Landscape photography is one of the simplest and, arguably, one of the easiest photography techniques to try because in essence, all you need is a view and a camera to photograph it with. But here are a few tips and tricks to try out to improve the results you get from your landscape photography forays.

Keep It Simple

One of our first tips is to keep things simple. By choosing a viewpoint that restricts the number of elements in a shot, you can create emphasis on both the key interest in the shot and the vista itself. By choosing one main subject or ensuring separation between the main subject and the background, it will help emphasise your shot and add vibrancy and power to any images you make.

Remember the Foreground

Always try to frame a wide-angled landscape shot with something in the foreground to lead the viewer’s eye into the shot. Move your position or view-point if you cannot find something suitable, but a good tip is to get the camera low to the ground and use the lower perspective to help emphasise the viewer’s path into the image you end up creating.

Use Low Contrast to Best Effect

Contrast, simply put is the difference between darker and lighter areas or edges in scene or photograph.

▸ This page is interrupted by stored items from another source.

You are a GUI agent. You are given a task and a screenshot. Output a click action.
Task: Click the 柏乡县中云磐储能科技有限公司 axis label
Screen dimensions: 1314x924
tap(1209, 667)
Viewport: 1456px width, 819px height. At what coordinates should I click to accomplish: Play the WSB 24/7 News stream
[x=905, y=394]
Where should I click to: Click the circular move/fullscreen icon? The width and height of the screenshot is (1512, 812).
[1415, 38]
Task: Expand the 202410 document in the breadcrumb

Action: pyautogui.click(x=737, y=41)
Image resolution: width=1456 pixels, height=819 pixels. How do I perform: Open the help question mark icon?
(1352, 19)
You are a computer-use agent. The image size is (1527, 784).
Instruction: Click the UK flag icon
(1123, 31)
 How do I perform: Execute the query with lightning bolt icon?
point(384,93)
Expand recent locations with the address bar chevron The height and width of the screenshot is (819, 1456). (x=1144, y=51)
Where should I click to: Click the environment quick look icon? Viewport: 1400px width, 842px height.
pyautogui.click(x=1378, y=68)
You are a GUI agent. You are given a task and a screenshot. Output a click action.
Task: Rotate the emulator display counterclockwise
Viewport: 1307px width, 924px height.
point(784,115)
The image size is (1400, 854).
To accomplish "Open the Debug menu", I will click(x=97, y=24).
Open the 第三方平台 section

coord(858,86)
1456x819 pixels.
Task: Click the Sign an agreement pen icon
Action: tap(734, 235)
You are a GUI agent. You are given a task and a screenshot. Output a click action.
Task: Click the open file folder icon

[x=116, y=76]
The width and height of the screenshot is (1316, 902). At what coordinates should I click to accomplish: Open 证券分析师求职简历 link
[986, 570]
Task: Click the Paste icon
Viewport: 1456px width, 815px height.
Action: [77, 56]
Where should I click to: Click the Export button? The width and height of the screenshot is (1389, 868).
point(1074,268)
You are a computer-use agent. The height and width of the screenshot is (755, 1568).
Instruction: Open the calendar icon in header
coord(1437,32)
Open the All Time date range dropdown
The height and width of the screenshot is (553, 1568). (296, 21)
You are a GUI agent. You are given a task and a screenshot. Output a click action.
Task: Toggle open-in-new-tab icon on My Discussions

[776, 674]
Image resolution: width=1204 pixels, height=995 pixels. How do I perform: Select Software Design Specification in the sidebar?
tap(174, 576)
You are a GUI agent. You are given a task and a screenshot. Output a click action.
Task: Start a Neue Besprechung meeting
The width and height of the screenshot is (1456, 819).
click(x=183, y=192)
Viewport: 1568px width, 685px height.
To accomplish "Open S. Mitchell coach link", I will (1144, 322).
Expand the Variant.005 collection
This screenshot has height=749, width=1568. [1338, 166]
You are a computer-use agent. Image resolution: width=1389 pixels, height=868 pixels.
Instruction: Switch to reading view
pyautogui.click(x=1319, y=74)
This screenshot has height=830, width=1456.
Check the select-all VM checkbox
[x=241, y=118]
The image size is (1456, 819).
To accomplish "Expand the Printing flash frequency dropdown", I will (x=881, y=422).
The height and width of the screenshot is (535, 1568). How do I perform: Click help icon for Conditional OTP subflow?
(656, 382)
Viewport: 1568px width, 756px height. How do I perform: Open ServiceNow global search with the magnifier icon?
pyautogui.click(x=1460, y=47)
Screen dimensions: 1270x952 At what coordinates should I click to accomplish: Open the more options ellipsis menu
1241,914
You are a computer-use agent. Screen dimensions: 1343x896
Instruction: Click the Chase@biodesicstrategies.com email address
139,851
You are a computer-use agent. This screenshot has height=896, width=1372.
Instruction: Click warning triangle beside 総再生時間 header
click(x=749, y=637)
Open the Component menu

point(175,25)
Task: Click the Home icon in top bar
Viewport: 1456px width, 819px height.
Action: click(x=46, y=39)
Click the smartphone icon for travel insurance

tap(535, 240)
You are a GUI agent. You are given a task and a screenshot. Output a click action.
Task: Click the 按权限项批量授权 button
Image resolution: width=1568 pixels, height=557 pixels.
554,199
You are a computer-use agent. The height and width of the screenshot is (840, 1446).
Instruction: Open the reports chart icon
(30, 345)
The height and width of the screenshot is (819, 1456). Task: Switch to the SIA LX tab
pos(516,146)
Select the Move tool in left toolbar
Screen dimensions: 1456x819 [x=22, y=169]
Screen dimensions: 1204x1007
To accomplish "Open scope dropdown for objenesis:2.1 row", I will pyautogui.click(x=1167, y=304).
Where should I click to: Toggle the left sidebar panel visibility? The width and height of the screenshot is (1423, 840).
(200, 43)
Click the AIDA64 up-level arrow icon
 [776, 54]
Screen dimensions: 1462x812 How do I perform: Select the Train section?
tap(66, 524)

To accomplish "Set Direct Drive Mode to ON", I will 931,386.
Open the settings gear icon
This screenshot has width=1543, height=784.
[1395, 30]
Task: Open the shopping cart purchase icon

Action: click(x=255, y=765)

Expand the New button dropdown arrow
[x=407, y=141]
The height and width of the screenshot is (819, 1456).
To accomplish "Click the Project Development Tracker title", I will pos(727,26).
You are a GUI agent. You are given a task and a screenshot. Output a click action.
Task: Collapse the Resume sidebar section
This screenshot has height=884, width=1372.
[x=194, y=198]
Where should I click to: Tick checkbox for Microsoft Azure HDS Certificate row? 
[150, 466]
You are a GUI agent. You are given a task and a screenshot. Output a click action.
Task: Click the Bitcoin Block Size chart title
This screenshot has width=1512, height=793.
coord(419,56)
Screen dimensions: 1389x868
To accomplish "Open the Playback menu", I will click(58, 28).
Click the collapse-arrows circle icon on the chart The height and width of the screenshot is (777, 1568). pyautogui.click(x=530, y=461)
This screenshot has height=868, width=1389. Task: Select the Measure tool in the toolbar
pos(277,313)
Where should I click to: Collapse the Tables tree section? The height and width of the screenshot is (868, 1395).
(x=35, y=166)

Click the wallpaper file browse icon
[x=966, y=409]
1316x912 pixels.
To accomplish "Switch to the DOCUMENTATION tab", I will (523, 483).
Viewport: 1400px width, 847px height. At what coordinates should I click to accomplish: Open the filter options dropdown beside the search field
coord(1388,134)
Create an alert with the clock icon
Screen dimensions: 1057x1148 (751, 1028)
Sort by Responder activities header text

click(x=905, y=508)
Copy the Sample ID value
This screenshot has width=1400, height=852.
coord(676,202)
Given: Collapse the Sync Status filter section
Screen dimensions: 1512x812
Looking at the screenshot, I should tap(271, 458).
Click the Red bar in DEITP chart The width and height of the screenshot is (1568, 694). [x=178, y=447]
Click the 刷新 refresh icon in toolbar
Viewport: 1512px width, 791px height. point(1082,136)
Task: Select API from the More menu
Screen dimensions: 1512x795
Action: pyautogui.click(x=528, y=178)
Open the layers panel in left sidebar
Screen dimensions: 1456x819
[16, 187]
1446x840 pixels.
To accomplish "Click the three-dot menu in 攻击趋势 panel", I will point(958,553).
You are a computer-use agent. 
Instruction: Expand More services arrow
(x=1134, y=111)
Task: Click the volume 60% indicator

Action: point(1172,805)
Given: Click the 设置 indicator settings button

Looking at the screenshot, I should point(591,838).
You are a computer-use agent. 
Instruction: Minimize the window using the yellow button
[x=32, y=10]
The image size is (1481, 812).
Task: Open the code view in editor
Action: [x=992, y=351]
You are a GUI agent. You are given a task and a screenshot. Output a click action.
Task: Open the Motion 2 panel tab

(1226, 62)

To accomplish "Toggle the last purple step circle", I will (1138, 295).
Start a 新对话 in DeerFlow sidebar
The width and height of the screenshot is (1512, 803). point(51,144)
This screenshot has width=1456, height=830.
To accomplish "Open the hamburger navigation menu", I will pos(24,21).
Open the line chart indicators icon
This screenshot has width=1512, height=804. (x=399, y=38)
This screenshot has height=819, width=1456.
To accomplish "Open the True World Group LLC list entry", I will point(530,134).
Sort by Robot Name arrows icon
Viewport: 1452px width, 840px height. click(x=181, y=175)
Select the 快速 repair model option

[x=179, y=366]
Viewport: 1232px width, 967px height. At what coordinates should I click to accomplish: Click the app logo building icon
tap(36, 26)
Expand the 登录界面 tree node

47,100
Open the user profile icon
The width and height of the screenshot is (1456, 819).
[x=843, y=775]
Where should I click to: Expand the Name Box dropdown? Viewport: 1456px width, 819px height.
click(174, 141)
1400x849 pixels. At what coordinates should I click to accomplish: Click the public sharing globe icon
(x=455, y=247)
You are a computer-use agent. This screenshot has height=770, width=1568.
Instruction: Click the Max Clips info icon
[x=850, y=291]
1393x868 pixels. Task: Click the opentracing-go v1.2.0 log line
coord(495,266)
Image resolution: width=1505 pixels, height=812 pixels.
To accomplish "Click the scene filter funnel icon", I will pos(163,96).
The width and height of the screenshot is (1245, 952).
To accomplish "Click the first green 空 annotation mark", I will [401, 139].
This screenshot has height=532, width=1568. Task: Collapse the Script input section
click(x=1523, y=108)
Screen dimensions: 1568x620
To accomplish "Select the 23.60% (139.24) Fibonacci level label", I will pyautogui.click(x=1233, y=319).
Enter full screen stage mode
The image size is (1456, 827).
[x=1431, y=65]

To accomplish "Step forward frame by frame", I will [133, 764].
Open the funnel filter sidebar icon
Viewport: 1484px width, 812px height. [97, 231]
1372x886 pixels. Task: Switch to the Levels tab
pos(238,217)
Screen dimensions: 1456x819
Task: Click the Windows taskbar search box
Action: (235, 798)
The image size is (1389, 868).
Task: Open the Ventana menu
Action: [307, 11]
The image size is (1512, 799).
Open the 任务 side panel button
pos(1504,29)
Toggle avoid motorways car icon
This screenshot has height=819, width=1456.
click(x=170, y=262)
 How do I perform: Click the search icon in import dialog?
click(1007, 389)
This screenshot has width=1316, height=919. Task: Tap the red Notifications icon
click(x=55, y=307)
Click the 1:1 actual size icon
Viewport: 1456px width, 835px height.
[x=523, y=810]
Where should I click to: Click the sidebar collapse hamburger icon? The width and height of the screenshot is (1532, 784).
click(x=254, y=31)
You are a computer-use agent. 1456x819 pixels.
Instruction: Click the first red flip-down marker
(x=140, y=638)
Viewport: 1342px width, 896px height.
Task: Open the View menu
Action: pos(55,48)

Think of a shot of a landscape with  lots of sky and you expose for the foreground details but when you look at the shot the sky is overexposed. Or you expose for the brighter sky and all the foreground detail becomes a silhouette, lacking any detail.

Contrast is greater on sunny or brighter days, so the problems described above are more likely to occur in those conditions, which is why if you want a dramatic sunset shot with a foreground silhouette, it works better on those brighter days.

Other ways around getting all the scene information in one photo include using High Dynamic Range (HDR) techniques or a Neutral Density (ND) filter, but both of those a topics for another day. Black and white images are even more affected by contrast but again, that is another topic for another time. For today, the best way to think about use of contrast is to visualise what you want from the image and this will be governed by the light and conditions you’re shooting in.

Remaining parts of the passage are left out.